--- Start WORKING DATA ---

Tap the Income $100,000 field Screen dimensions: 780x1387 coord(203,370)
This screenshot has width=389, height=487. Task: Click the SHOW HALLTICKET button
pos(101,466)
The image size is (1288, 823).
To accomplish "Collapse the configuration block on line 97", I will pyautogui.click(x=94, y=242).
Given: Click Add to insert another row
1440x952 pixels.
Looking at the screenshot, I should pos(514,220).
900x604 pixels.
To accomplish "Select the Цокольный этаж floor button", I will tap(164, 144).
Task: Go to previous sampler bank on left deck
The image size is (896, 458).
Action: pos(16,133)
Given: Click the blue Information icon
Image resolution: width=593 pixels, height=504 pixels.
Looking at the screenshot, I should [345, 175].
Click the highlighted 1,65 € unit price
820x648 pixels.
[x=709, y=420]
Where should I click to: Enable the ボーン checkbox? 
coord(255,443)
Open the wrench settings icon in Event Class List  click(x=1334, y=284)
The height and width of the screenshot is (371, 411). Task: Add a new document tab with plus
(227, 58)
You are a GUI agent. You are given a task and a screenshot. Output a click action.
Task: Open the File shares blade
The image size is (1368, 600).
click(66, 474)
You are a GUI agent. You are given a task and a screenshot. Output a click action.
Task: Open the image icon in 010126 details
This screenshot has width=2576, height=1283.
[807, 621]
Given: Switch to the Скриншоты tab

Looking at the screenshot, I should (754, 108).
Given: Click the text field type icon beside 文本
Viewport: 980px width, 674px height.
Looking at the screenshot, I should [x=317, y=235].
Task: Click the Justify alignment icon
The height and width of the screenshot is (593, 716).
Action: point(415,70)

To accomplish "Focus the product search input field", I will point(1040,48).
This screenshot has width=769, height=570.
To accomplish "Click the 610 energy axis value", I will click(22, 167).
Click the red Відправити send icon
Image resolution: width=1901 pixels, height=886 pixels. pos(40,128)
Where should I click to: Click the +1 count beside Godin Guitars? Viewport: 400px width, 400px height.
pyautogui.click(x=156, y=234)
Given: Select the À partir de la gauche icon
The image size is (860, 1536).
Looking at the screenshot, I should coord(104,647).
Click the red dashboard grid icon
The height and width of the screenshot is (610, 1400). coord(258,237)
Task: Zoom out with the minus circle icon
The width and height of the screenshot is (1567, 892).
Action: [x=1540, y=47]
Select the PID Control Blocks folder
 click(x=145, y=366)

--- End WORKING DATA ---

• AIM: Update the lines above by replacing every "icon" with "symbol" and leaving everything else unchanged.

• RESPONSE FOR THIS EXERCISE:
Tap the Income $100,000 field Screen dimensions: 780x1387 coord(203,370)
This screenshot has width=389, height=487. Task: Click the SHOW HALLTICKET button
pos(101,466)
The image size is (1288, 823).
To accomplish "Collapse the configuration block on line 97", I will pyautogui.click(x=94, y=242).
Given: Click Add to insert another row
1440x952 pixels.
Looking at the screenshot, I should pos(514,220).
900x604 pixels.
To accomplish "Select the Цокольный этаж floor button", I will tap(164, 144).
Task: Go to previous sampler bank on left deck
The image size is (896, 458).
Action: pos(16,133)
Given: Click the blue Information symbol
Image resolution: width=593 pixels, height=504 pixels.
Looking at the screenshot, I should [345, 175].
Click the highlighted 1,65 € unit price
820x648 pixels.
[x=709, y=420]
Where should I click to: Enable the ボーン checkbox? 
coord(255,443)
Open the wrench settings symbol in Event Class List  click(x=1334, y=284)
The height and width of the screenshot is (371, 411). Task: Add a new document tab with plus
(227, 58)
You are a GUI agent. You are given a task and a screenshot. Output a click action.
Task: Open the File shares blade
The image size is (1368, 600).
click(66, 474)
You are a GUI agent. You are given a task and a screenshot. Output a click action.
Task: Open the image symbol in 010126 details
This screenshot has width=2576, height=1283.
[807, 621]
Given: Switch to the Скриншоты tab

Looking at the screenshot, I should (754, 108).
Given: Click the text field type symbol beside 文本
Viewport: 980px width, 674px height.
Looking at the screenshot, I should [x=317, y=235].
Task: Click the Justify alignment symbol
The height and width of the screenshot is (593, 716).
Action: point(415,70)

To accomplish "Focus the product search input field", I will point(1040,48).
This screenshot has width=769, height=570.
To accomplish "Click the 610 energy axis value", I will click(22, 167).
Click the red Відправити send symbol
Image resolution: width=1901 pixels, height=886 pixels. pos(40,128)
Where should I click to: Click the +1 count beside Godin Guitars? Viewport: 400px width, 400px height.
pyautogui.click(x=156, y=234)
Given: Select the À partir de la gauche symbol
The image size is (860, 1536).
Looking at the screenshot, I should coord(104,647).
Click the red dashboard grid symbol
The height and width of the screenshot is (610, 1400). coord(258,237)
Task: Zoom out with the minus circle symbol
The width and height of the screenshot is (1567, 892).
Action: [x=1540, y=47]
Select the PID Control Blocks folder
 click(x=145, y=366)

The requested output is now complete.